Excerpted text:
↓
Several U.S. regional banks are developing Cari Network, a tokenized deposit platform built on ZKsync (a layer 2 network), as lenders seek a regulated path to modernize digital payments.
The network announced Tuesday that it is being developed with banks including Huntington Bancshares, First Horizon, M&T Bank, KeyCorp and Old National Bancorp. The network is designed to allow banks to convert customer deposits into digital tokens that can be transferred instantly between institutions without the funds ever leaving the banking system.
This is a key difference from stablecoins, which are typically issued by non-bank companies. Cari said its tokens will still represent regular bank deposits, meaning they remain on banks’ balance sheets and remain subject to existing regulations and FDIC insurance.
Behind the scenes, the system will run on “Prividium,” a private permissioned blockchain built by Matter Labs (the main development company building the ZKsync network). Only approved participants (such as banks) can use it, and transactions are designed to be fast and private while still allowing regulators to audit activity if needed.
The effort reflects banks’ growing efforts to compete with crypto-native payment systems by offering similar speeds and round-the-clock settlement, but within familiar regulatory boundaries.
↑
Supplied records:
↓
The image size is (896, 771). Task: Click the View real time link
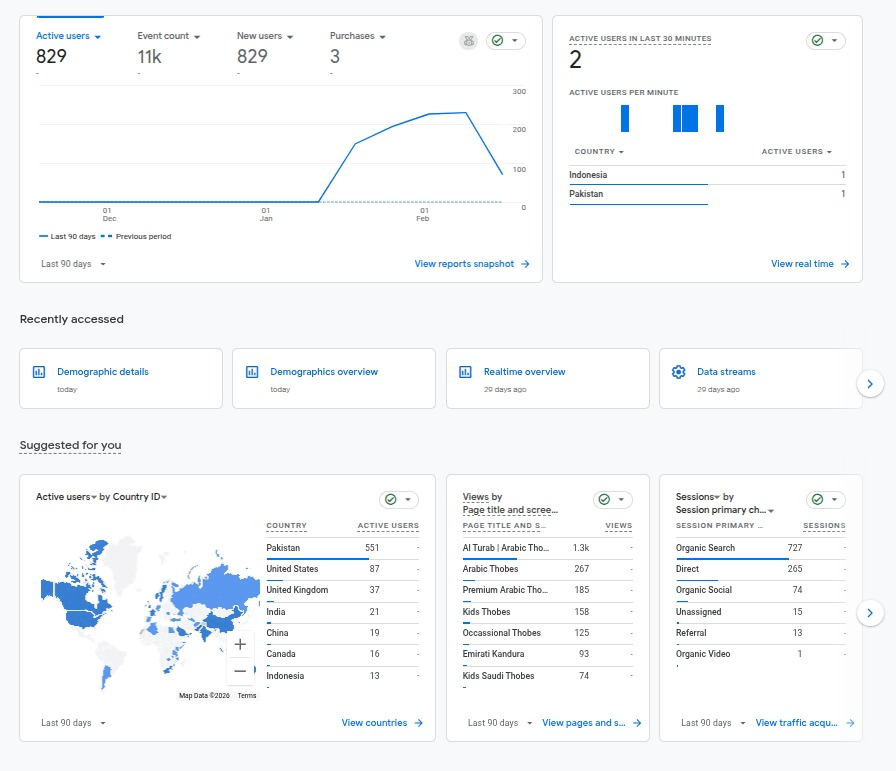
↑
↓
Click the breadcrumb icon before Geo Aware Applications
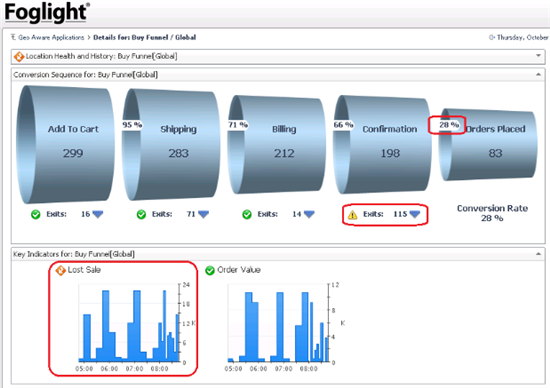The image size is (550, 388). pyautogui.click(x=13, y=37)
↑
Work instruction A: Retype the Cari Network passage, starting at "This is a key" and ending at "activity if needed.".
Work instruction B: In the Cari Network passage, what is the name of the private permissioned blockchain the system will run on?
Work instruction C: List every bank that the Cari Network passage names as helping develop the network.

Exercise solution A:
This is a key difference from stablecoins, which are typically issued by non-bank companies. Cari said its tokens will still represent regular bank deposits, meaning they remain on banks’ balance sheets and remain subject to existing regulations and FDIC insurance.
Behind the scenes, the system will run on “Prividium,” a private permissioned blockchain built by Matter Labs (the main development company building the ZKsync network). Only approved participants (such as banks) can use it, and transactions are designed to be fast and private while still allowing regulators to audit activity if needed.

Exercise solution B: Prividium

Exercise solution C: Huntington Bancshares, First Horizon, M&T Bank, KeyCorp, Old National Bancorp